───── Testo in esame

Pubblicato da: Categoria: CULTURA

12
MAG
2016
A San Vito per presentare il best-seller che sta scalando le classifiche nazionali, Simona Sparaco ha incantato tutti, attraverso la storia di Lea e dei suoi sentimenti contrastanti tra due uomini che, seppure in modi differenti, le hanno fattobattere il cuore
Da settimane c’è un libro che troneggia nei posti più alti delle classifiche di vendita, il cui titolo si mormora di voce in voce, divenendo quasi una sorta di passaparola.
Il romanzo in questione è “Equazione di un amore” e ad aver catturato a tal punto l’attenzione dei lettori è quella formula di Dirac secondo cui due sistemi che hanno interagito tra di loro per un certo periodo di tempo continueranno a influenzarsi a vicenda anche a chilometri di distanza. A far eco a questa affascinante teoria vi è una storia mozzafiato, tre protagonisti dal fascino indiscusso e un’autrice, Simona Sparaco, destinata a restare a lungo tra i nomi più amati della letteratura italiana contemporanea.

──────────
───── Dati registrati

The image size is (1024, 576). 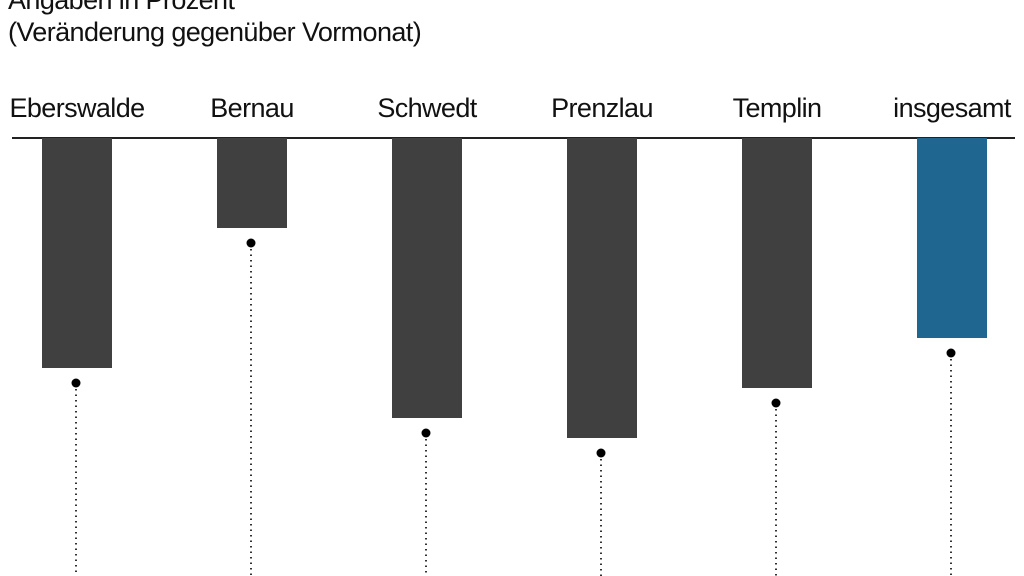 I want to click on chart-subtitle: (Veränderung gegenüber Vormonat), so click(x=214, y=32).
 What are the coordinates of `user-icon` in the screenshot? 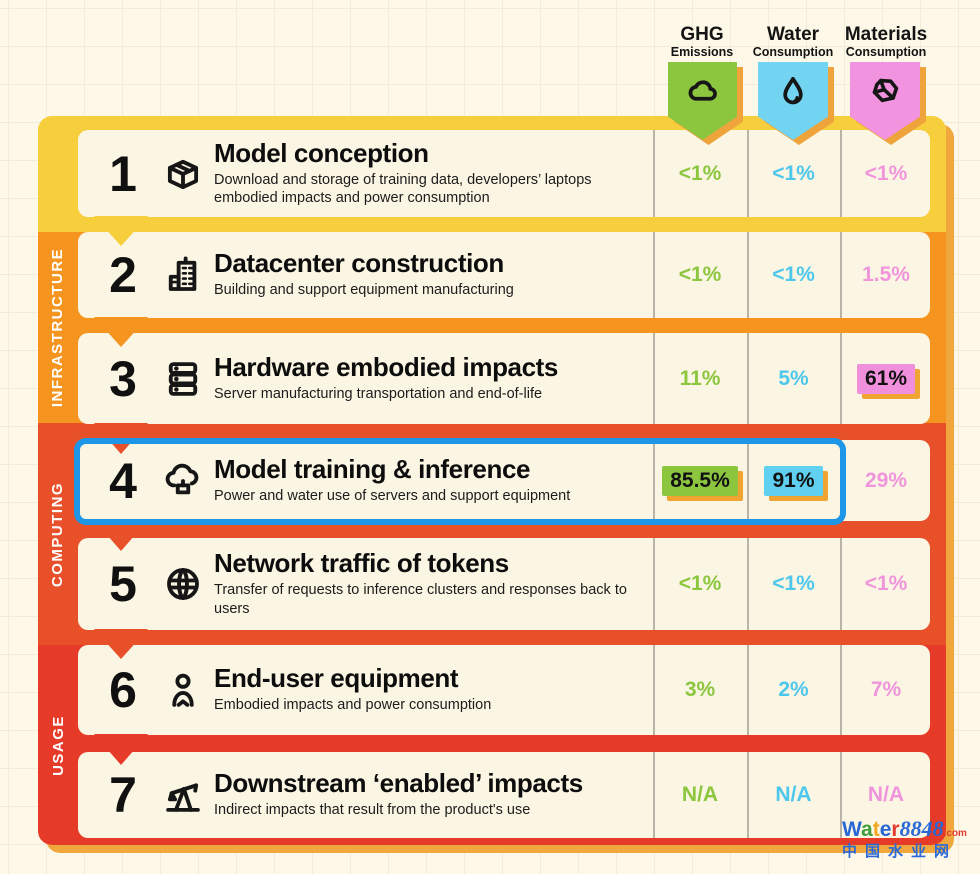 It's located at (183, 690).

──────────

Consegna -> Prosegui, per favore, l'articolo sulla presentazione a San Vito di "Equazione di un amore" di Simona Sparaco, riprendendo subito dopo la sua ultima frase.

Risposta ->
Del resto, se non bastasse il romanzo a conquistare la curiosità dei lettori, basta conoscere Simona per rimanerne completamente affascinati.
Simona è un concentrato di carisma e simpatia, una donna dalla innata capacità espressiva, da cui traspare una forte emozione che – racconta – resta immutata anche dopo decine, centinaia di presentazioni. Dovrebbe esserci abituata e invece ogni volta resta quasi sorpresa dall’amore che il pubblico le riserva.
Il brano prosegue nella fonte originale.